■ **Activity**
The listing below is to be transcribed exactly.
============================================================
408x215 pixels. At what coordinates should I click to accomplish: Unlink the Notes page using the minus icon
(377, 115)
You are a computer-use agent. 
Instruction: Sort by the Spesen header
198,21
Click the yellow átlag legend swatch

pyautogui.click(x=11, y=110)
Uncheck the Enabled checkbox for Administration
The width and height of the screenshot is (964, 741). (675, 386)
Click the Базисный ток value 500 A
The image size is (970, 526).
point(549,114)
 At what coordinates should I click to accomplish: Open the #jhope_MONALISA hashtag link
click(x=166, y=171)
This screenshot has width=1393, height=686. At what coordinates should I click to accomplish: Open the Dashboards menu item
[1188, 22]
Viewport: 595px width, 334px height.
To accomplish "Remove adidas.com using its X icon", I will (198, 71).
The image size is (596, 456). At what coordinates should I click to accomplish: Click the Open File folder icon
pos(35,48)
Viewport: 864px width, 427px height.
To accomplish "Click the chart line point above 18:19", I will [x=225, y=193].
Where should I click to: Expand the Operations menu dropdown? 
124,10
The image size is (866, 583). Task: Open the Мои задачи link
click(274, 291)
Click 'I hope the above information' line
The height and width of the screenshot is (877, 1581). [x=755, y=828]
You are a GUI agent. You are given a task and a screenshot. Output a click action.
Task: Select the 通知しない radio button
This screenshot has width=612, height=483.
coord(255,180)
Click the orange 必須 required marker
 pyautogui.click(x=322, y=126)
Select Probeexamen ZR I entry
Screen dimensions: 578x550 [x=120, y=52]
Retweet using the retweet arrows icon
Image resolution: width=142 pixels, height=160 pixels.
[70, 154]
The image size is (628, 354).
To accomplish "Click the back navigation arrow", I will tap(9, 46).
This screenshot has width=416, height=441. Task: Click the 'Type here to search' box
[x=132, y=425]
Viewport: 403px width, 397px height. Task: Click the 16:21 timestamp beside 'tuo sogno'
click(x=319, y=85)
============================================================
■ **Solution to this problem**
408x215 pixels. At what coordinates should I click to accomplish: Unlink the Notes page using the minus icon
(377, 115)
You are a computer-use agent. 
Instruction: Sort by the Spesen header
198,21
Click the yellow átlag legend swatch

pyautogui.click(x=11, y=110)
Uncheck the Enabled checkbox for Administration
The width and height of the screenshot is (964, 741). (675, 386)
Click the Базисный ток value 500 A
The image size is (970, 526).
point(549,114)
 At what coordinates should I click to accomplish: Open the #jhope_MONALISA hashtag link
click(x=166, y=171)
This screenshot has width=1393, height=686. At what coordinates should I click to accomplish: Open the Dashboards menu item
[1188, 22]
Viewport: 595px width, 334px height.
To accomplish "Remove adidas.com using its X icon", I will (198, 71).
The image size is (596, 456). At what coordinates should I click to accomplish: Click the Open File folder icon
pos(35,48)
Viewport: 864px width, 427px height.
To accomplish "Click the chart line point above 18:19", I will [x=225, y=193].
Where should I click to: Expand the Operations menu dropdown? 
124,10
The image size is (866, 583). Task: Open the Мои задачи link
click(274, 291)
Click 'I hope the above information' line
The height and width of the screenshot is (877, 1581). [x=755, y=828]
You are a GUI agent. You are given a task and a screenshot. Output a click action.
Task: Select the 通知しない radio button
This screenshot has width=612, height=483.
coord(255,180)
Click the orange 必須 required marker
 pyautogui.click(x=322, y=126)
Select Probeexamen ZR I entry
Screen dimensions: 578x550 [x=120, y=52]
Retweet using the retweet arrows icon
Image resolution: width=142 pixels, height=160 pixels.
[70, 154]
The image size is (628, 354).
To accomplish "Click the back navigation arrow", I will tap(9, 46).
This screenshot has width=416, height=441. Task: Click the 'Type here to search' box
[x=132, y=425]
Viewport: 403px width, 397px height. Task: Click the 16:21 timestamp beside 'tuo sogno'
click(x=319, y=85)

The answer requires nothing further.